Information provided Start Marker

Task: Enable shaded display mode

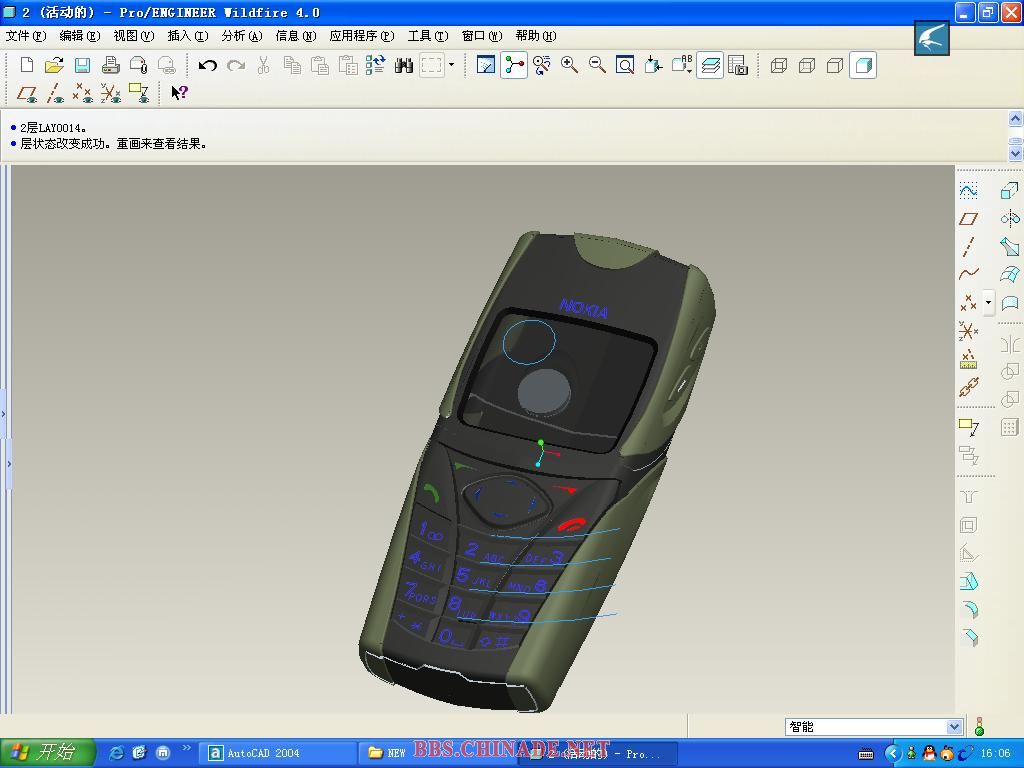Action: (x=863, y=66)
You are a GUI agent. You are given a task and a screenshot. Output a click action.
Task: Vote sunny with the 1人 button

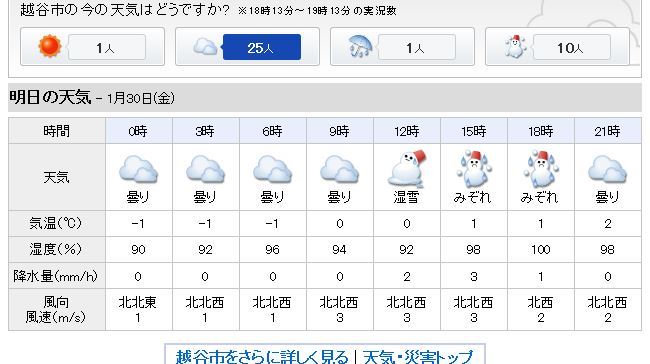pyautogui.click(x=107, y=47)

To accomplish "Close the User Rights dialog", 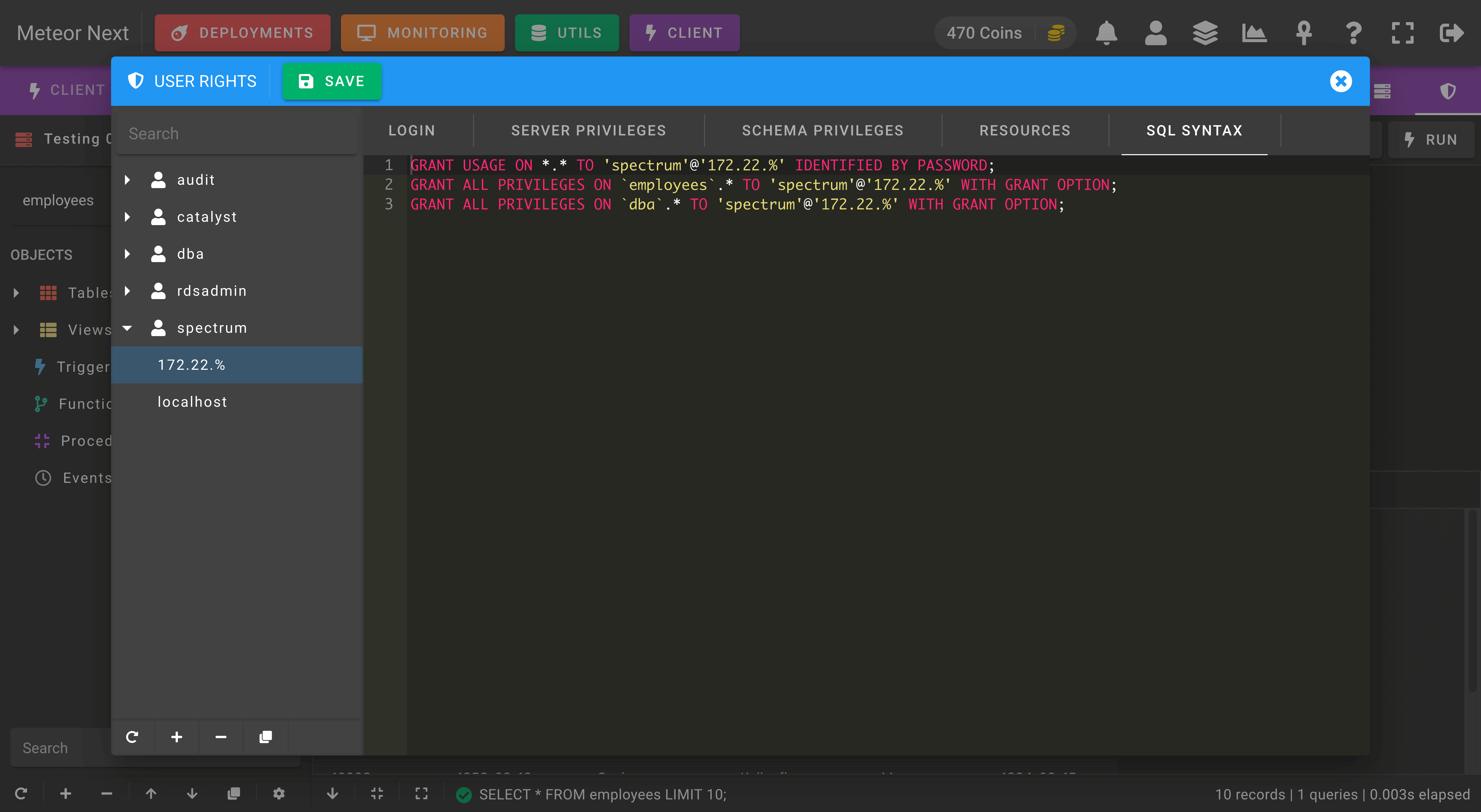I will pyautogui.click(x=1341, y=81).
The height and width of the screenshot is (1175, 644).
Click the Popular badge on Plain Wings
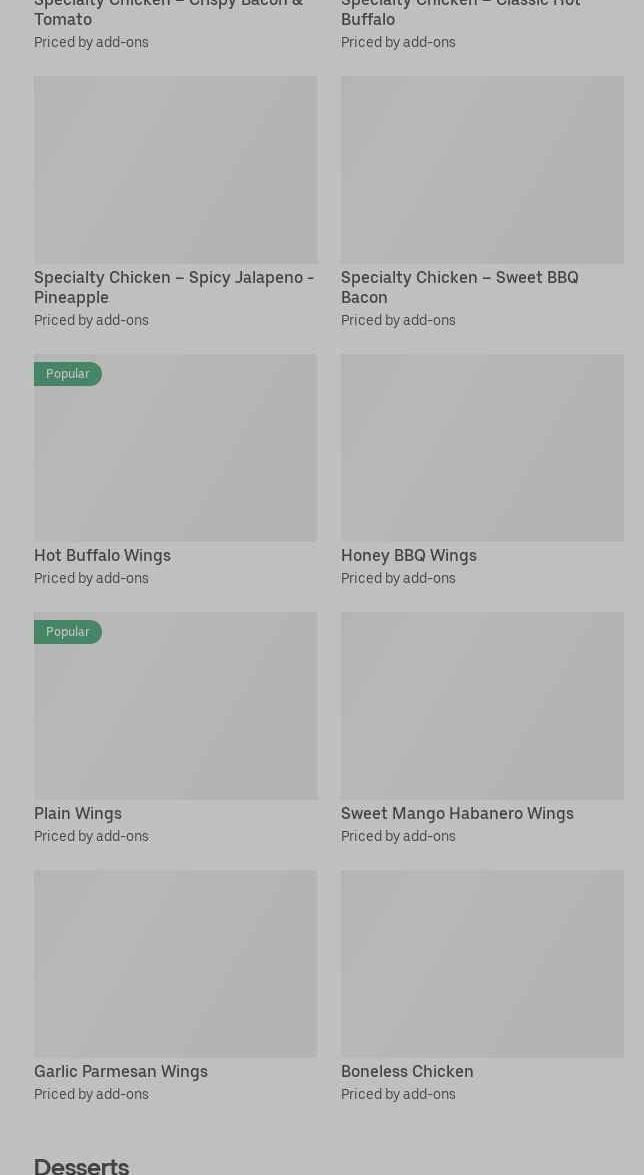[68, 632]
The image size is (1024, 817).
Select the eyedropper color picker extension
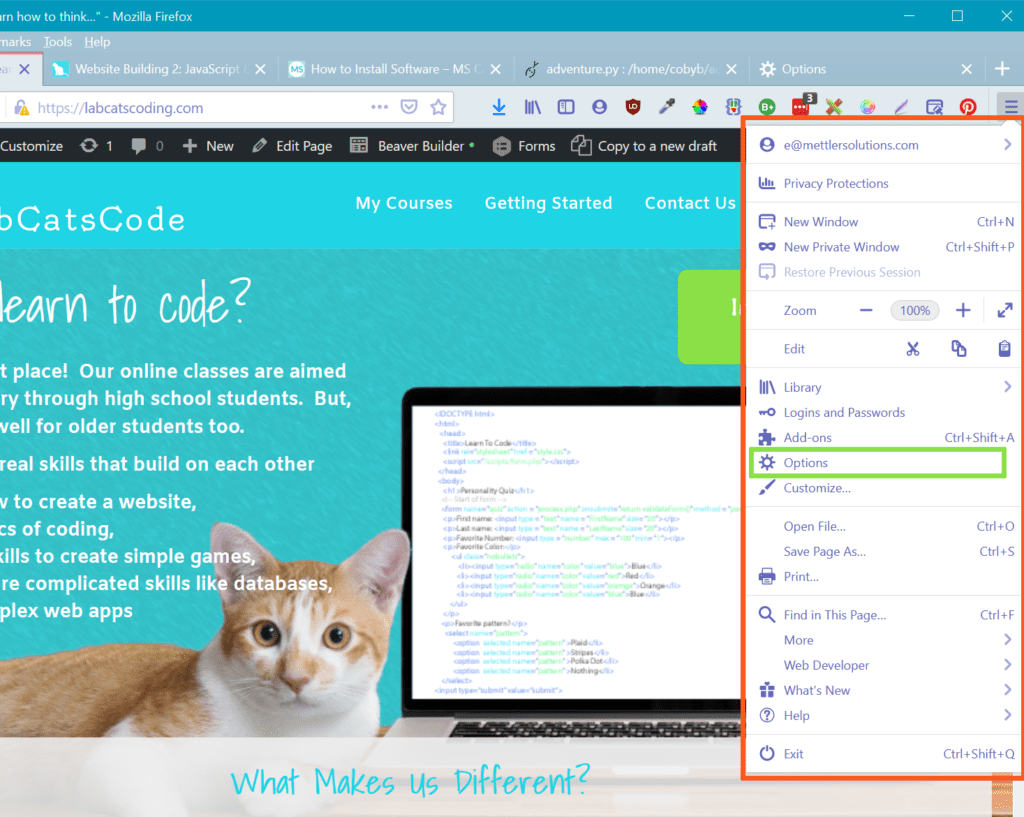point(666,107)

Information provided End Marker

-- Description of the task --
Copy every line from the data that includes the string "screenshot".

-- Task answer --
You are a GUI agent. You are given a task and a screenshot. Output a click action.
The height and width of the screenshot is (1175, 644).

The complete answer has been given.